▶ Activity
Find the line containing "Additional Resources [button] (48, 2230)" in the records below. Copy exactly that line and each one after it, ending at the line containing "In this section (98, 115)", and nothing more.

── Material supplied

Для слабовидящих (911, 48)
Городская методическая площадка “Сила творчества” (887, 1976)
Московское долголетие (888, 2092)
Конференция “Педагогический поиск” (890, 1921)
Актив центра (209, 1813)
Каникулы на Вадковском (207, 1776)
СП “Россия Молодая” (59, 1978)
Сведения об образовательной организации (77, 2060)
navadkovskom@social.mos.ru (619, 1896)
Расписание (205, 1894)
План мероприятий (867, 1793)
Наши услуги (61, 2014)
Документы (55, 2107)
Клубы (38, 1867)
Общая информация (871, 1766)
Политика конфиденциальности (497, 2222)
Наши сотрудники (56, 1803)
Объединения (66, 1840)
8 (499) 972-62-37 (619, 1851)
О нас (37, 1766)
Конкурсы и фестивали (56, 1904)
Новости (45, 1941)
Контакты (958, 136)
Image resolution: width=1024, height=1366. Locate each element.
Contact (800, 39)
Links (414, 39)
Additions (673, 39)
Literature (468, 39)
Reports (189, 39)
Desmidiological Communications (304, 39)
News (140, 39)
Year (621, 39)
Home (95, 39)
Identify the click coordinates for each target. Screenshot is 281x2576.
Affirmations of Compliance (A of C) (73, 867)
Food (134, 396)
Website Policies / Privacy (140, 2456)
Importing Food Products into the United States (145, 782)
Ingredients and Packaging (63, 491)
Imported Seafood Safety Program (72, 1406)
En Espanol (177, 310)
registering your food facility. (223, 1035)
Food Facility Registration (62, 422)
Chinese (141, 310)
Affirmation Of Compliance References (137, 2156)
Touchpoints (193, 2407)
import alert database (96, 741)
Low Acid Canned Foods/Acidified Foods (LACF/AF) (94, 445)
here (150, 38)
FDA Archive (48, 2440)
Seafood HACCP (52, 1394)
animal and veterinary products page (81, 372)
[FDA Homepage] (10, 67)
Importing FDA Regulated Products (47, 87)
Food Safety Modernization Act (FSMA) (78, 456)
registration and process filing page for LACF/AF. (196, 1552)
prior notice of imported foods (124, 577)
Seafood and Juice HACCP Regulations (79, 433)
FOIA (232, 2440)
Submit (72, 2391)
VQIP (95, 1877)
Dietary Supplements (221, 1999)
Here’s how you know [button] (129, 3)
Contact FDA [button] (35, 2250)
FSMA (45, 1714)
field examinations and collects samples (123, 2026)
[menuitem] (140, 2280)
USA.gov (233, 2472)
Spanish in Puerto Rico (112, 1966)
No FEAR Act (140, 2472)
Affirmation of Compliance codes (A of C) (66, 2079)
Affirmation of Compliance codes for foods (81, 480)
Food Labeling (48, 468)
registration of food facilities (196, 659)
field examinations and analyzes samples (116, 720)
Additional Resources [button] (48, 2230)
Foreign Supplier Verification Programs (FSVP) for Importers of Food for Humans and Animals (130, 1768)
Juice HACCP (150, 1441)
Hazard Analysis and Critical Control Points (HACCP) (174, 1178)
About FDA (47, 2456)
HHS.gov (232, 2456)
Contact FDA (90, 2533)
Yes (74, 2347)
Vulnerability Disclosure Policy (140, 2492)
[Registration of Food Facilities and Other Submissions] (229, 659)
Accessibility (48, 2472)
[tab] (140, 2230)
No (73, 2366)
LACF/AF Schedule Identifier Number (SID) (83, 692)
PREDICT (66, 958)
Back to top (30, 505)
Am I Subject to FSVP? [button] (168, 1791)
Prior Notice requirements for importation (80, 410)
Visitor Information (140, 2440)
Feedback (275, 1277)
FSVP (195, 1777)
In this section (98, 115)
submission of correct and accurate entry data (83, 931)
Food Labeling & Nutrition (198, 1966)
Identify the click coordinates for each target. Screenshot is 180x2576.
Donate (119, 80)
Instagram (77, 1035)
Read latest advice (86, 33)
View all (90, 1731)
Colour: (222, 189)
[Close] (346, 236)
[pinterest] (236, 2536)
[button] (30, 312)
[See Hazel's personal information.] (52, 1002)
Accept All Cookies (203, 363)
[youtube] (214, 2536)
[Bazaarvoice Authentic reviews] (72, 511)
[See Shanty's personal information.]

────

▶ Output of the exercise
Additional Resources [button] (48, 2230)
Foreign Supplier Verification Programs (FSVP) for Importers of Food for Humans and Animals (130, 1768)
Juice HACCP (150, 1441)
Hazard Analysis and Critical Control Points (HACCP) (174, 1178)
About FDA (47, 2456)
HHS.gov (232, 2456)
Contact FDA (90, 2533)
Yes (74, 2347)
Vulnerability Disclosure Policy (140, 2492)
[Registration of Food Facilities and Other Submissions] (229, 659)
Accessibility (48, 2472)
[tab] (140, 2230)
No (73, 2366)
LACF/AF Schedule Identifier Number (SID) (83, 692)
PREDICT (66, 958)
Back to top (30, 505)
Am I Subject to FSVP? [button] (168, 1791)
Prior Notice requirements for importation (80, 410)
Visitor Information (140, 2440)
Feedback (275, 1277)
FSVP (195, 1777)
In this section (98, 115)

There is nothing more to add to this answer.